School levy campaign gears up

"The high school in Carey…may have been adequate for student needs when it was built in 1966, but in an age of mass communication, it has become woefully inadequate."

Ken Mecham, Carey teacher

Express Staff Writer

The election campaign for a proposed $4 million-per-year school facilities improvement project got underway this month with a massive brochure mailing and plans for a five-week newspaper blitz, panel discussions and more.

Ex-school board chairman Lynn Flickinger heads the 50-member "Education for all" levy election team responsible for coordinating the election campaign.

Organized like a well-coordinated army, the team is headed by Flickinger, along with three lieutenants—Carey resident Richard Kimbal, County P&Z commissioner Theresa Comber and Ketchum real estate agent Mike McCann. Each of the three under Flickinger manages one or more of seven subcommittees that include a voter registration committee, a promotions committee and a "yes identification" committee responsible for recruiting levy supporters to distribute information on the plan.

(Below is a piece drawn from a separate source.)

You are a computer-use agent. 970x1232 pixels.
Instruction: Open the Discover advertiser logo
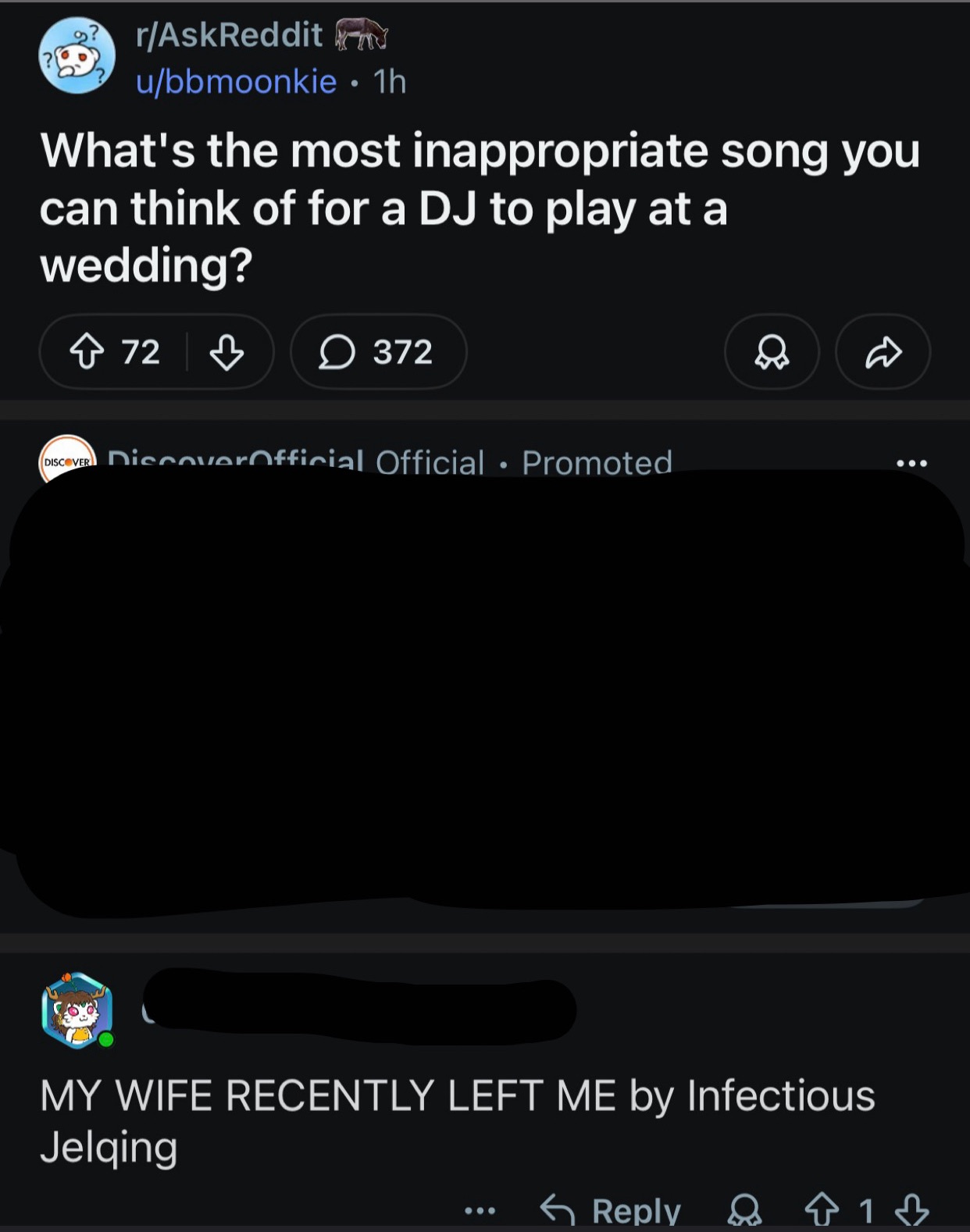(67, 458)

Funds for last month’s 13,500 piece mailing, newspaper ads and more have come from donations from individual citizens and businesses.

According to Flickinger, about 75 percent of the nearly $7,000 raised so far, has come from real estate companies, banks and developers, including McCann Daech Fenton, Sun Valley Title, First American Title and the Sawtooth Board of Realtors.

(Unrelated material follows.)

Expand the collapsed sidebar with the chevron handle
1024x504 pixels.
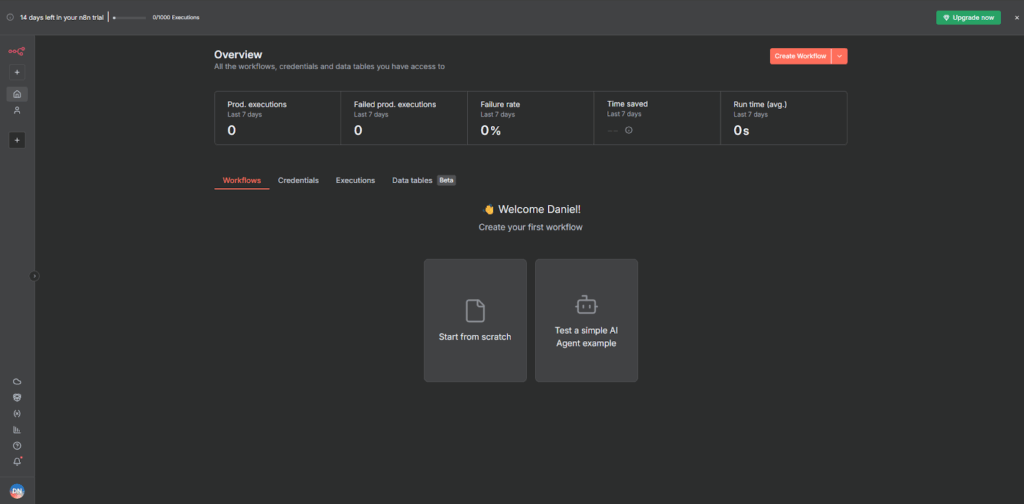coord(34,276)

Many people have also donated their time and services, Flickenger said, especially for the design of the brochure.

On April 17, 18 and 19, the team plans to host a series of public discussions at the Carey School, in Hailey and at Hemingway Elementary School. Beginning at 7:30 p.m. each night, school superintendent Jim Lewis will give a brief overview of the 10-year facilities improvement plan, Flickinger said. Then there will be a brief panel discussion followed by an extensive question and answer session, she said.

Meanwhile, Lewis has been promoting the facilities plan at city council meetings and at meetings of various organizations such as the Rotary Club.

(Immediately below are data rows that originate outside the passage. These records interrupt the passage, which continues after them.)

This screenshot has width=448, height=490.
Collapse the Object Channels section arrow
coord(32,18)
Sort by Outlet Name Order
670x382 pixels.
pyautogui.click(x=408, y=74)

The district has set up a step-by-step presentation of the plan on its Web site at And the "Education for all" team plans to round out its campaign with yard signs and campaign buttons.

Other support for the levy comes from the Carey School, which has been blitzing the Idaho Mountain Express with letters.

Student body president Leslie Peck said the facilities plan would bring critical new technology to the school.

"Offering technical courses in high school allows the students to explore careers and to decide on an occupation while still in high school," Peck wrote.

"The high school in Carey…may have been adequate for student needs when it was built in 1966," wrote Carey teacher Ken Mecham, "but in an age of mass communication, it has become woefully inadequate."

Blaine County residents will vote on the levy on May 2.